This project is an ETL (Extract, Transform, Load) process that is used for extracting data from various sources, transforming it into a format that can be used for analysis and loading it into a destination database or storage.
To install the required packages, run the following command:
pip install -r requirements.txt
To run the example command, use the following command:
python main.py --data-source kontrakty_godzinowe --date-from DATE_FROM --date-to DATE_TO
or
python main.py --data-source wielkosci_podstawowe --date-from DATE_FROM --date-to DATE_TO
or
python main.py --data-source generacja_mocy_jednostek_wytworczych --date-from DATE_FROM --date-to DATE_TO
Note: The above command assumes that the current directory is the root directory of the project.

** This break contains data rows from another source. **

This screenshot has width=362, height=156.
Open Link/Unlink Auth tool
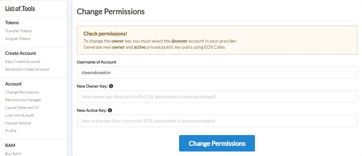pos(20,115)
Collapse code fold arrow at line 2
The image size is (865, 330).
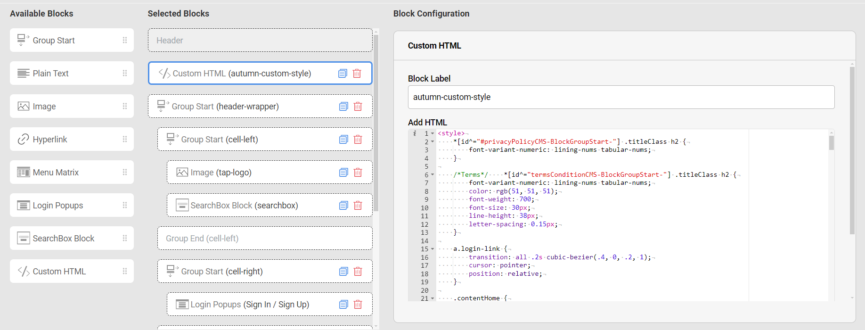coord(433,142)
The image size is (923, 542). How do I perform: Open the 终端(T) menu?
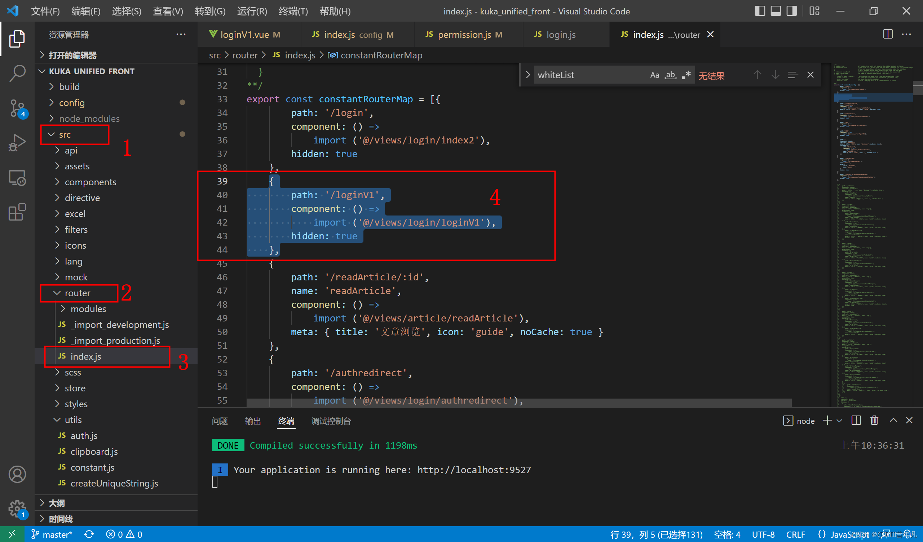293,11
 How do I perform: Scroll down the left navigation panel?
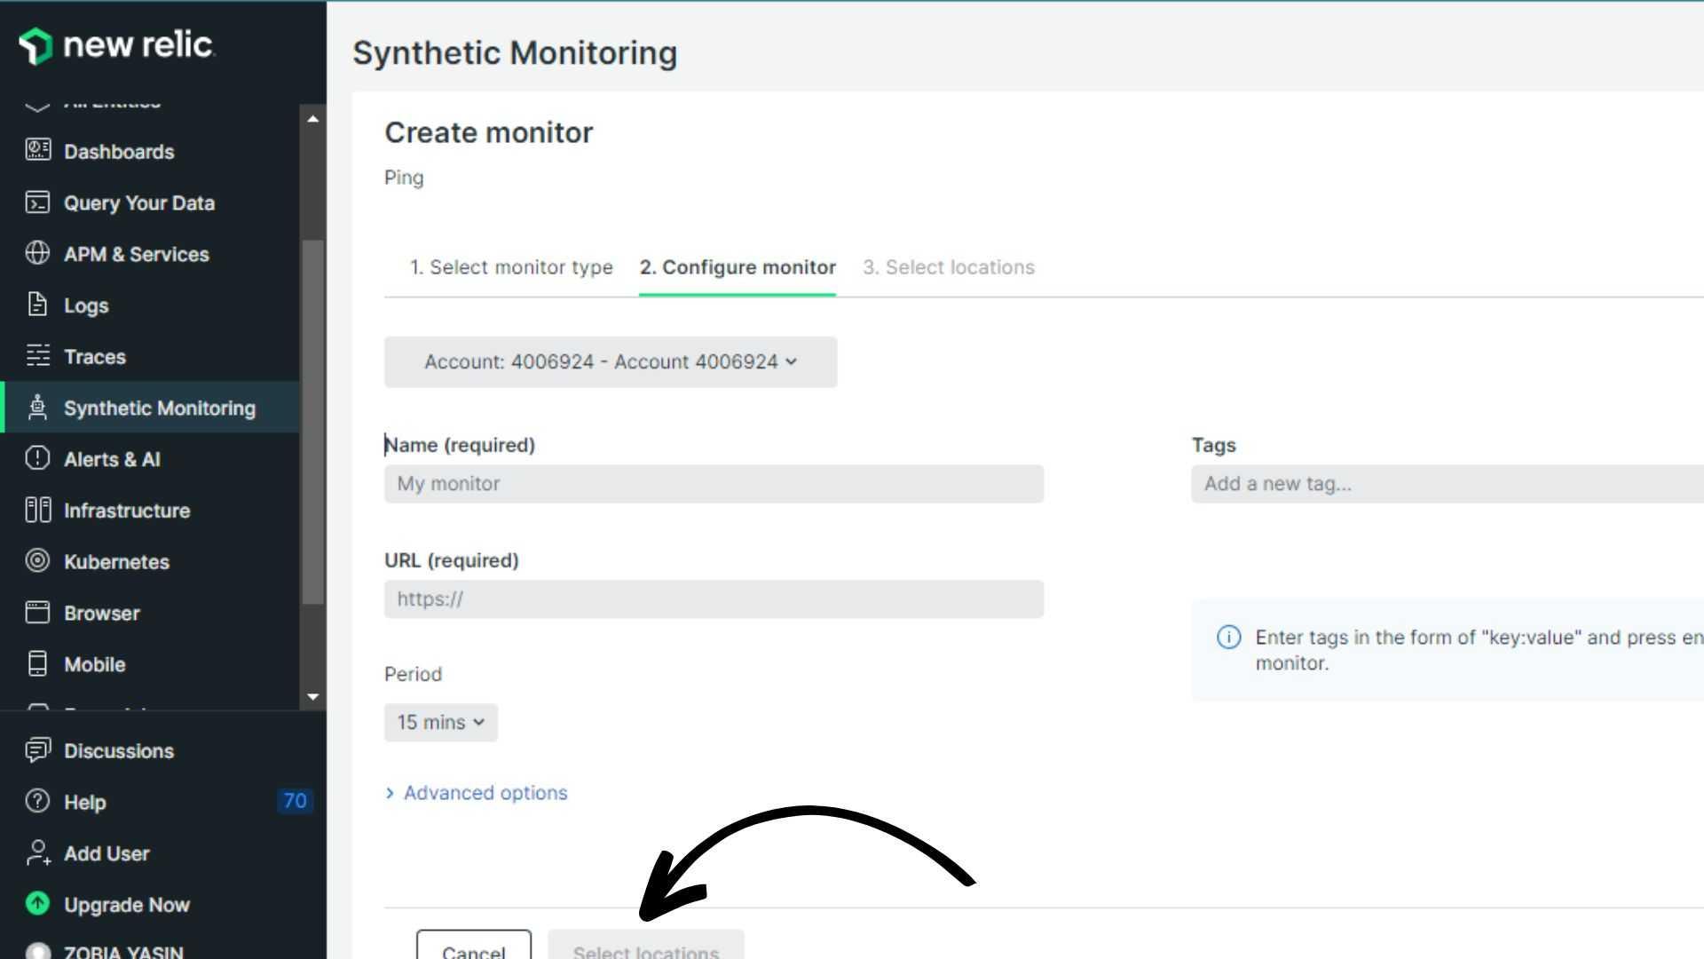tap(312, 695)
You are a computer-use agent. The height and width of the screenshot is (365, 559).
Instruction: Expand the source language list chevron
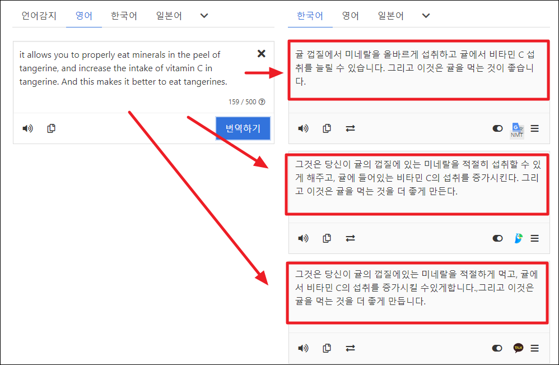pyautogui.click(x=204, y=16)

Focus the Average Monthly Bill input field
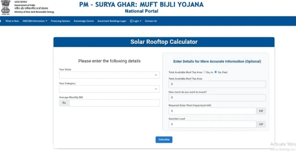(x=114, y=103)
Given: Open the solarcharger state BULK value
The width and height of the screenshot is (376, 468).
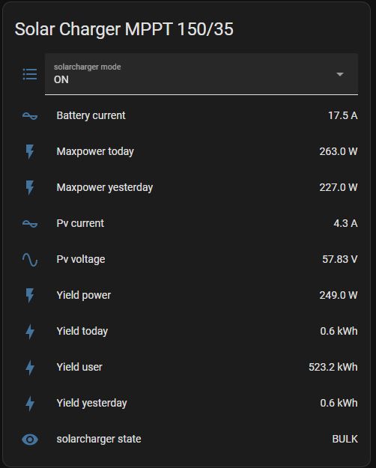Looking at the screenshot, I should pos(345,439).
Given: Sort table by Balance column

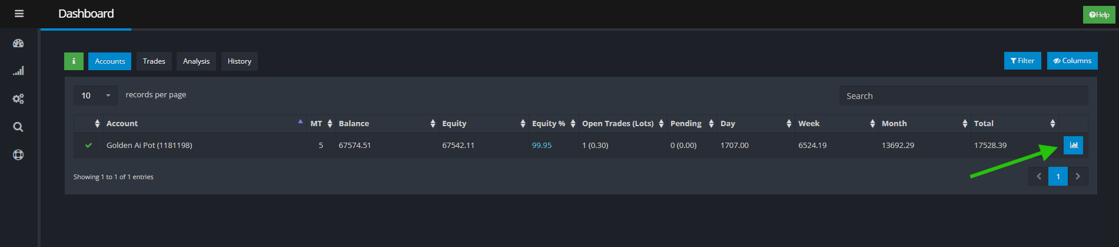Looking at the screenshot, I should tap(386, 124).
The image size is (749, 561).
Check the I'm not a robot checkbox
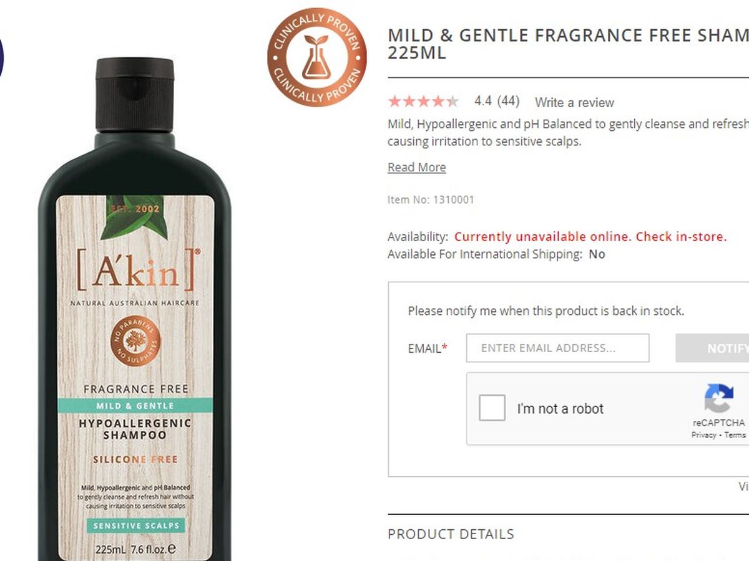pos(492,408)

This project can be used to extract data, transform it into a format that can be used for analysis (.csv), and load it into a destination file. The example command above extracts data from "kontrakty_godzinowe", "wielkosci_podstawowe" and "generacja_mocy_jednostek_wytworczych" data sources for the date range of DATE_FROM to DATE_TO. Please replace DATE_FROM and DATE_TO with the desired date in format YYYYMMDD
The date-to parameter is optional, if not provided the data for only DATE_FROM will be extracted.
The data source "kontrakty_godzinowe" uses the package BeautifulSoup4 (bs4) to scrape data from a website, while the "wielkosci_podstawowe" and "generacja_mocy_jednostek_wytworczych" data sources use direct links to download the data.